→ **TO BE DONE**:
1. Decide whether each statement agrees with the article on Mark Catesby's natural history. For each, answer yes or no and quote the deciding words of the article. (a) Catesby arrived in South Carolina in May 1722. (b) Catesby sent live trees and shrubs back packed in crates. (c) Catesby lived through only one hurricane during his stay in South Carolina.
2. Reproduce, word for word, the article on Mark Catesby's natural history from "Leaf of American" down to "of Plant Sciences.".
3. Carry on the article about Mark Catesby's natural history from the point where it stops.

→ **DOCUMENT SEGMENT**:
%%

Mark Catesby’s Illuminated Natural History

Mark Catesby, “The Land Frog” and “Sarracena foliis longioribus”. Watercolor and bodycolor heightened with gum, over graphite, 1722-25. Royal Collection Trust/© Her Majesty Queen Elizabeth II 2021 (RCIN 926020).

“It is now so warm that I am in only my Shirt and the Frogs are in full Tune.” —Mark Catesby in South Carolina and the Caribbean, 1722-26

Henrietta McBurney–

The English naturalist Mark Catesby (1683-1749) wrote to his sponsor the botanist, William Sherard, about the extreme weather conditions in South Carolina in December 1722. An unseasonably warm winter followed on from a flood and hurricane in September, “the greatest … that has been known since the Country was settled,” when animals and people drowned, “Deer were found frequently lodged on high trees,” and the wind was so violent that it tore up trees by their roots. This was one of two violent hurricanes Catesby experienced during his stay in South Carolina. The second was in August 1724, when “a hurry can … drove some Sloops, Boats and Canoes ashore [and] uncovered some houses.”

Leaf of American lotus, Lotus nelumbo. Plant specimen, 1722-25. Oxford University Herbaria, Sher-1090-10. University of Oxford, Department of Plant Sciences.

Catesby made his three-year expedition to the British colony on behalf of a group of twelve scientists and collectors in London to observe and collect rarities “for the uses and purposes of the Royal Society.” When he arrived in South Carolina in May 1722, he was delighted to find that the country was “inferior to none in fertility” and “possessed not only with all the Animals and vegetables of Virginia but abounding with even a greater variety.”

During his stay in the colony Catesby travelled hundreds of miles by foot, canoe and on horseback, exploring the Tidewater and following the rivers up to their sources in the foothills of the Appalachian mountains. He collected several thousand plants, hundreds of animal specimens, a number of fossils and some ethnographic objects. He preserved the plant and animal specimens and sent them back in consignments for his sponsors’ collections, together with live trees and shrubs packed in barrels for their gardens.

At the same time, he made watercolours, creating vivid images of many species which were previously unknown to European collectors. In a break with traditional modes of natural history illustration he showed many plants and animals in conjunction with one another: “where it could be admitted, I have adapted the Birds to those Plants on which they fed, or have any relation to.”

Mark Catesby, “The Bahama Finch” and “The Broad-leav’d Guaiacum”, 1722-25. Watercolour and bodycolour heightened with gum over pen and ink. Royal Collection Trust/© Her Majesty Queen Elizabeth II 2021 (RCIN 924856).

%%

→ **COLLECTED MATERIAL**:
%%

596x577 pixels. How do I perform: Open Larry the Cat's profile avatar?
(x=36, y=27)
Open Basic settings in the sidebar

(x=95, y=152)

%%

→ **RESPONSES BY TASK**:
1.
(a) Yes: "When he arrived in South Carolina in May 1722"
(b) No: "together with live trees and shrubs packed in barrels for their gardens"
(c) No: "This was one of two violent hurricanes Catesby experienced during his stay in South Carolina."

2.
Leaf of American lotus, Lotus nelumbo. Plant specimen, 1722-25. Oxford University Herbaria, Sher-1090-10. University of Oxford, Department of Plant Sciences.

3.
Aside from extreme weather, Catesby’s visit to South Carolina and the Caribbean was marked by other dramatic incidents. One of these was an encounter with a rattlesnake while he was staying with Colonel Joseph Blake at his Newington plantation on the upper Ashley River. Catesby recorded that “a Negro woman making my Bed a few minutes after I was out of it cryed out a Rattle Snake. We being drinking Tea in ye other room which was a ground flore, and being surprised with ye performance of the wenches bawling, went to see the cause, and found that … the wench had laid a Rattle Snake actually between the sheets in ye very place I lay, vigorus and full of ire biting at every thing that approach’t him. Probably It crept in for warmth in the night, but how long I had the company of [this] charming bedfellow I am not able to say.” The incident is notable not only because of the near escape but for being the only “voice” of an enslaved African Catesby recorded either in his book or his letters to his sponsors.

Mark Catesby, “The Rattle Snake”. Watercolor and bodycolor over pen and brush and ink, 1726-37. Royal Collection Trust/© Her Majesty Queen Elizabeth II 2021 (RCIN 925987).

Blake was one of a number of plantation owners who hosted Catesby during his collecting expeditions in South Carolina’s Low Country. The cultivation of rice and other cash crops on plantations depended throughout on the labour and service of enslaved peoples, both African and Native American. Charleston was one of the largest ports in the world for enslaved Africans in this period, with large numbers of captives being traded to South Carolina from Senegambia, present-day Ghana and other coastal regions of west Africa. Ships arrived packed with between 200 and 600 men, women and children after a journey of up to three months which proved fatal to many because of overcrowding and conditions on board.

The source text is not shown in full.